▶ Goal of the exercise:
Which lines run from the one containing "Select the green specimen slide thumbnail" through the end of the data? Write them out exactly, with the pictures left out.

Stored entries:
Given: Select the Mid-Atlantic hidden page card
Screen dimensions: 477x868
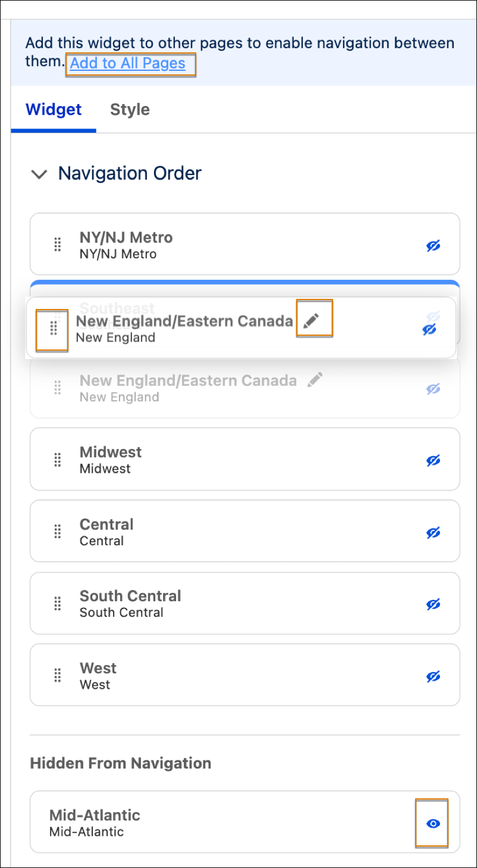Looking at the screenshot, I should [245, 822].
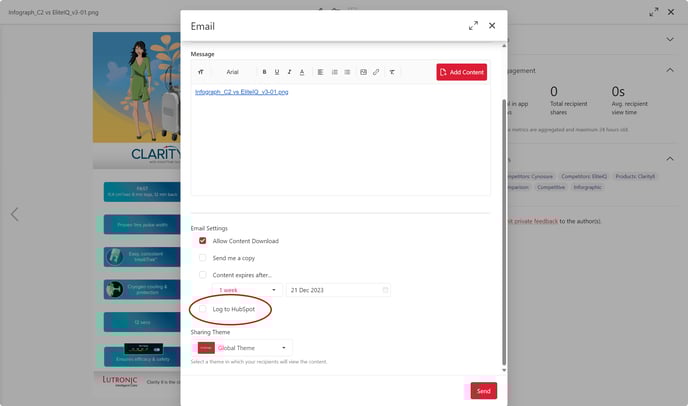688x406 pixels.
Task: Send the email
Action: pyautogui.click(x=483, y=391)
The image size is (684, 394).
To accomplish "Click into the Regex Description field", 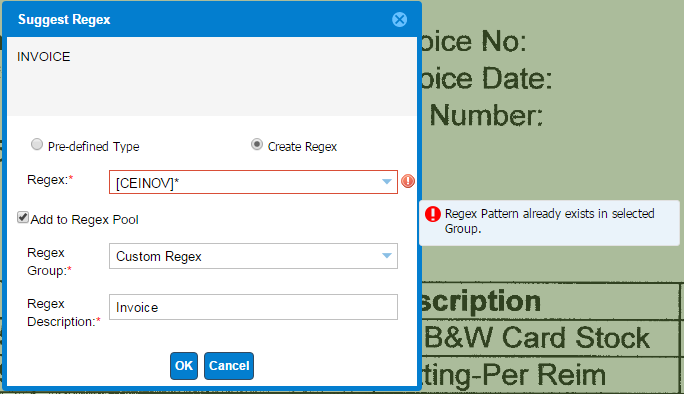I will click(x=253, y=307).
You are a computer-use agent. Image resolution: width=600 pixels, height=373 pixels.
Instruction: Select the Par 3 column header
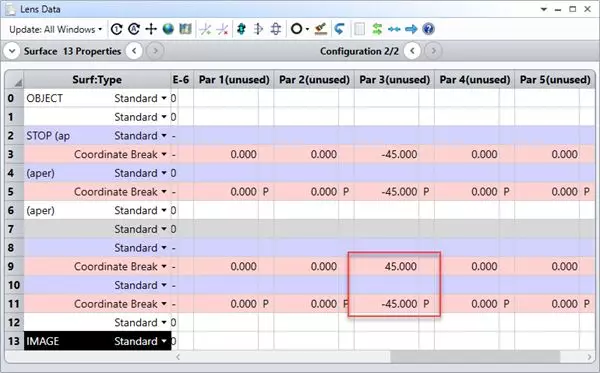coord(394,80)
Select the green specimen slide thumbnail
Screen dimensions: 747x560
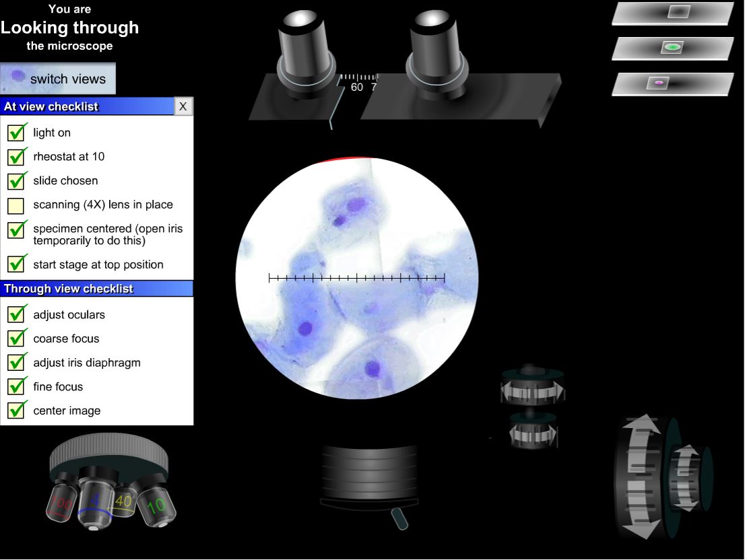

▶ Output of the task:
Select the green specimen slide thumbnail
Screen dimensions: 747x560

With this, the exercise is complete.